#### [GIVEN ENTRIES]
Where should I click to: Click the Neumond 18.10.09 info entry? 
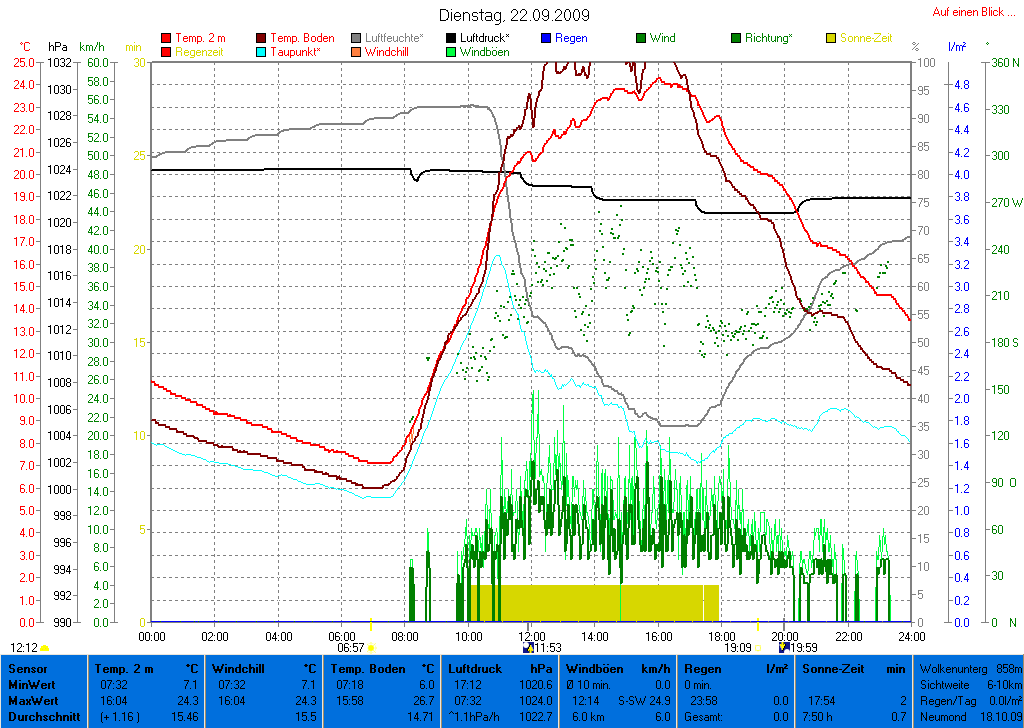point(967,716)
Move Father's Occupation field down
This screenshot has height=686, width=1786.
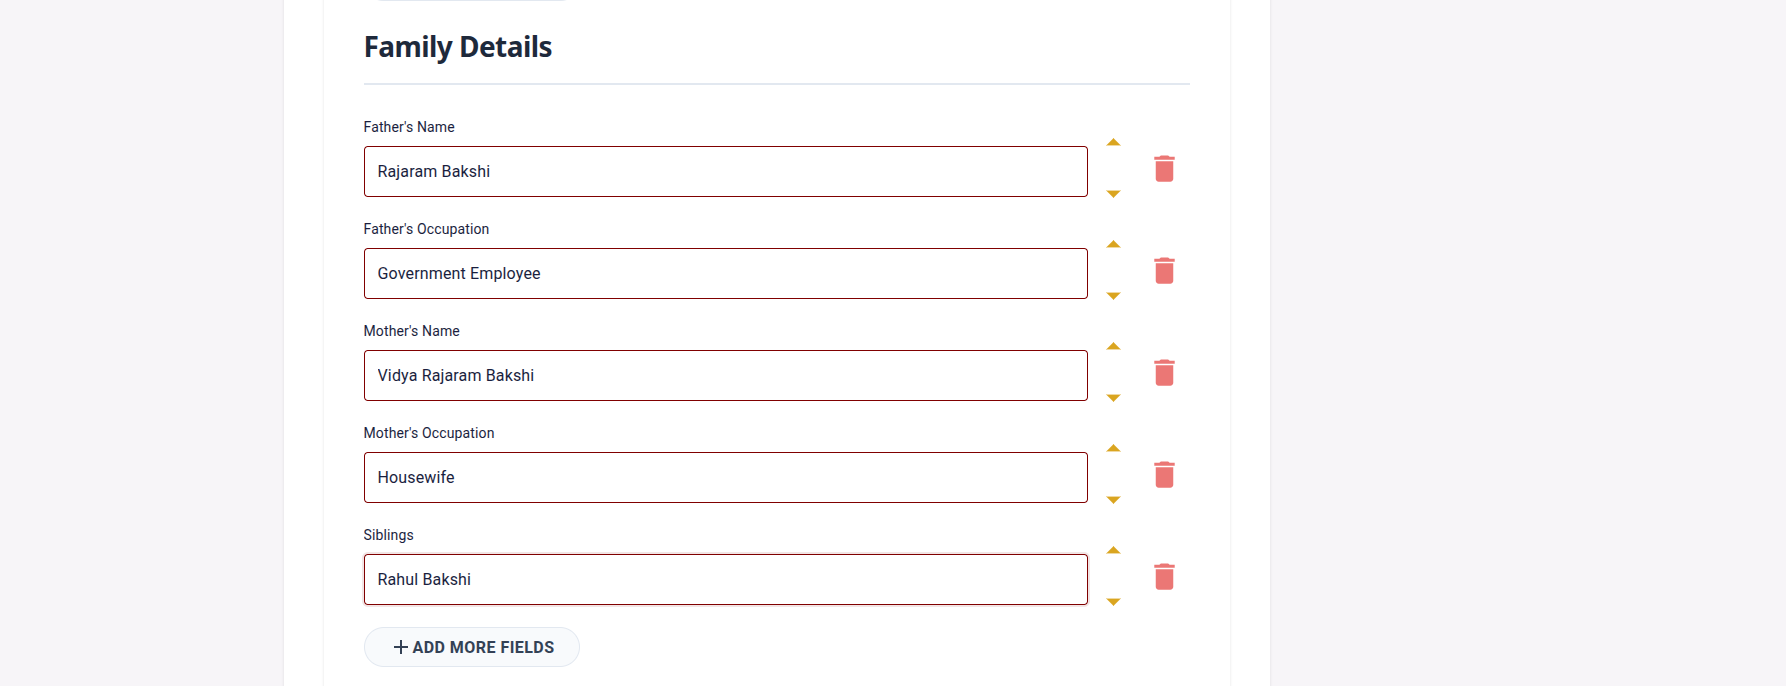pyautogui.click(x=1113, y=296)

#### [PROBLEM TO SOLVE]
Each line of the records above must be repeated exactly, but no picture belongs in the copy.

#### [TASK ANSWER]
Where should I click to: Click the Neumond 18.10.09 info entry? 
point(967,716)
Move Father's Occupation field down
This screenshot has height=686, width=1786.
pyautogui.click(x=1113, y=296)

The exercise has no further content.